TAREFAS E EXERCÍCIOS:
A) Indique se cada afirmação concorda com o trecho sobre o ADCT abaixo, respondendo sim ou não e citando literalmente as palavras decisivas do trecho: (i) O ADCT tem 100 artigos. (ii) As Emendas Constitucionais nº 78 e nº 83 foram promulgadas em 2014. (iii) A Emenda Constitucional nº 79 alterou o art. 11 da Emenda Constitucional nº 20.
B) Segundo o trecho sobre o ADCT abaixo, qual artigo da Emenda Constitucional nº 20 regula a acumulação de aposentadoria paga pelos cofres públicos com o salário de um cargo público?
C) Por favor, reproduza fielmente uma parte do trecho sobre o ADCT abaixo: comece nas palavras "O Ato das Disposições" e pare depois de "constitucionalidade das leis.".

TRECHO DO DOCUMENTO:
╔══
O Ato das Disposições Constitucionais Transitórias (ADCT), por sua vez, conta com 100 artigos e deveria disciplinar questões relacionadas à transição do regime constitucional de 1967 para a vigência da Constituição de 1988. Entretanto, por meio de diversas emendas, novas matérias foram introduzidas nas disposições transitórias, como é o caso dos arts. 54-A e 92-A, introduzidos no ADCT, respectivamente, por força das Emendas Constitucionais no 78 e no 83, ambas promulgadas em 2014. As normas do ADCT são, para todos os efeitos jurídicos, normas constitucionais e servem, portanto, como parâmetro para o controle de constitucionalidade das leis.

Na prática legislativa brasileira há ainda um fenômeno curioso: algumas emendas constitucionais não se limitam a alterar o texto permanente da Constituição ou o ADCT, mas contêm disposições próprias, que vigoram como normas isoladas da própria emenda constitucional. Assim, por exemplo, o art. 11 da Emenda Constitucional no 20, de 1998, regula – sem ter sido incorporada ao texto permanente ou ao ADCT – a possibilidade de acumulação de uma aposentadoria paga pelos cofres públicos com o salário de um cargo público para o qual tenha o servidor aposentado feito concurso. Há situação em que novas emendas constitucionais alteram esses dispositivos isolados de emendas constitucionais, como recentemente ocorreu com a Emenda Constitucional no 79, de 27 de maio de 2014, que alterou o art. 31 da Emenda Constitucional no 19, de 1998.
╚══
MATERIAL FORNECIDO:
╔══
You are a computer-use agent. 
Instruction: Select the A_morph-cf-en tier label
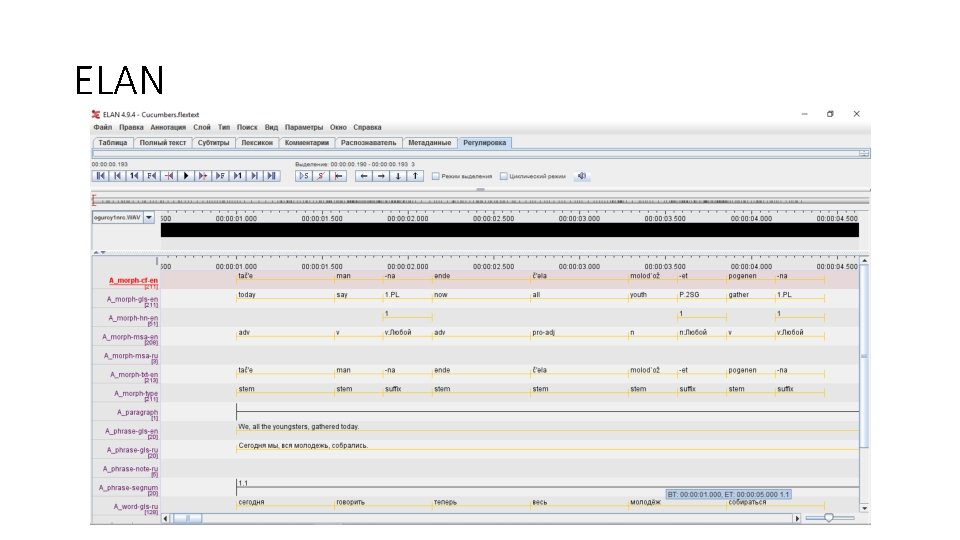tap(133, 280)
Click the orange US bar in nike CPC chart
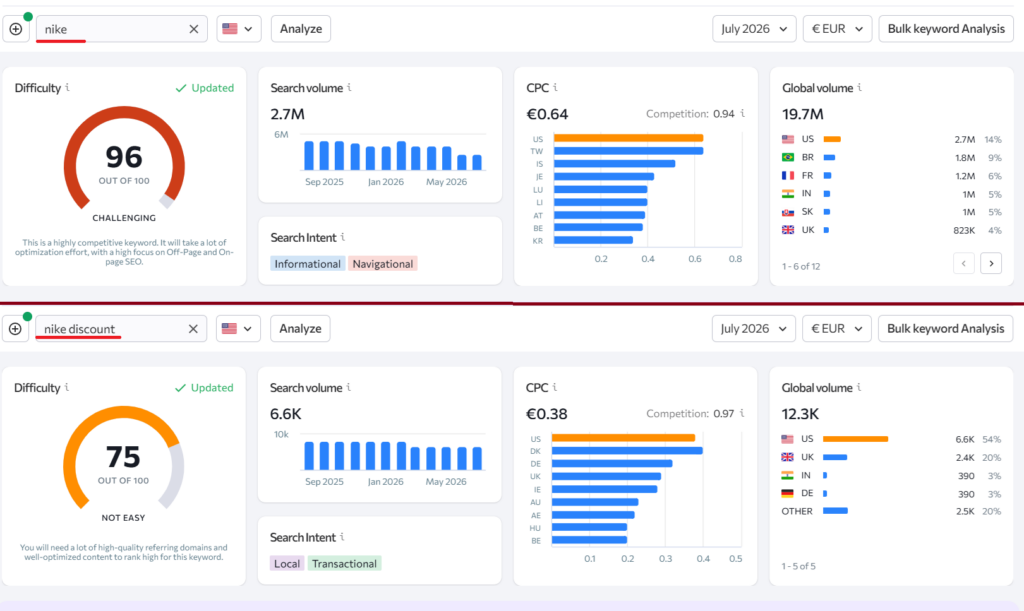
╚══
RESPOSTAS ÀS TAREFAS:
A)
(i) Sim: "conta com 100 artigos".
(ii) Sim: "ambas promulgadas em 2014".
(iii) Não: "alterou o art. 31 da Emenda Constitucional no 19, de 1998".

B) O art. 11.

C)
O Ato das Disposições Constitucionais Transitórias (ADCT), por sua vez, conta com 100 artigos e deveria disciplinar questões relacionadas à transição do regime constitucional de 1967 para a vigência da Constituição de 1988. Entretanto, por meio de diversas emendas, novas matérias foram introduzidas nas disposições transitórias, como é o caso dos arts. 54-A e 92-A, introduzidos no ADCT, respectivamente, por força das Emendas Constitucionais no 78 e no 83, ambas promulgadas em 2014. As normas do ADCT são, para todos os efeitos jurídicos, normas constitucionais e servem, portanto, como parâmetro para o controle de constitucionalidade das leis.